This, then, brings me to my final point.

 

We care because it’s Richard III
The one thing that not one single article that I’ve read about this has mentioned is what the wishes of Richard III himself might have been. He is truly being talked about like an object, or as Hewison in his book The Heritage Industry described it, a product and commodity. Quite openly there is mention of the ‘tourism income’ that having his body will bring, to the point where Leicester’s tourist promotion company apparently agreed to pay for part of the excavation costs (paragraph 38 of the judgment). I find that very troubling. Without wishing to cause offense, I see no difference in this than if a soldier who fell in Afghanistan today were buried there. I know that many will refer to the distance in time. But to this I respond that the reason we even care about these remains is because, well, they’re Richard III. And that makes him a specific human being, to whose life we owe respect. Would he have wanted to be buried in the place where he was killed in battle? Or would he have preferred to be buried where he spent his life, was happy and loved, wherever that place might be [2]? What we do know is that the only time Richard III spent in Leicester, according to the council’s webpage (accessed today), was once after his coronation as king, and then for the battle in which he was killed.
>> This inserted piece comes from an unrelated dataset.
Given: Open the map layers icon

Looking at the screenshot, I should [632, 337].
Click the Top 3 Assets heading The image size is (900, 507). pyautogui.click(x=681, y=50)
This raises another issue that must be considered even if you don’t agree with my moral argument above. By burying Richard III’s remains in Leicester they will become completely de-contextualized. Yes, you can talk about the Battle of Bosworth, and of course, the battlefield already has a visitor centre. There is nothing else in Leicester that illustrates the story of Richard III’s life and his historical time, one of the most important periods in English history. Indeed, you are left with that Richard III short break that Leicester now offers, and a self-guided walking leaflet around sites that have only the most tenuous links to the man himself, relating only to the last days of his life. Even with the forthcoming Richard III visitor centre, in terms of interpretation and heritage, that seems a missed opportunity [3].

Note
[1] For this and the following see the full text of the ruling here.
[2] I’m not an expert, but according to Wikipedia and other sources, he grew up in Yorkshire, ruled in the North of England for most of his life, his son is buried in Yorkshire, the people of York loved him, and his wife is buried in Westminster.
[3] Of course people will still travel to Leicester Cathedral, and they’ll probably visit the Richard III visitor centre as well. Where else can they go now to pay their respects if that’s how they’re connecting to him? Quite many will also simply enjoy the sensationalist story of the discovery of ‘the king in the car park’. Will it be sustainable once the novelty has worn off? We’ll see. I daresay most people will still nip up to Yorkshire, where the whole of the story is rooted and comes alive through buildings and sites.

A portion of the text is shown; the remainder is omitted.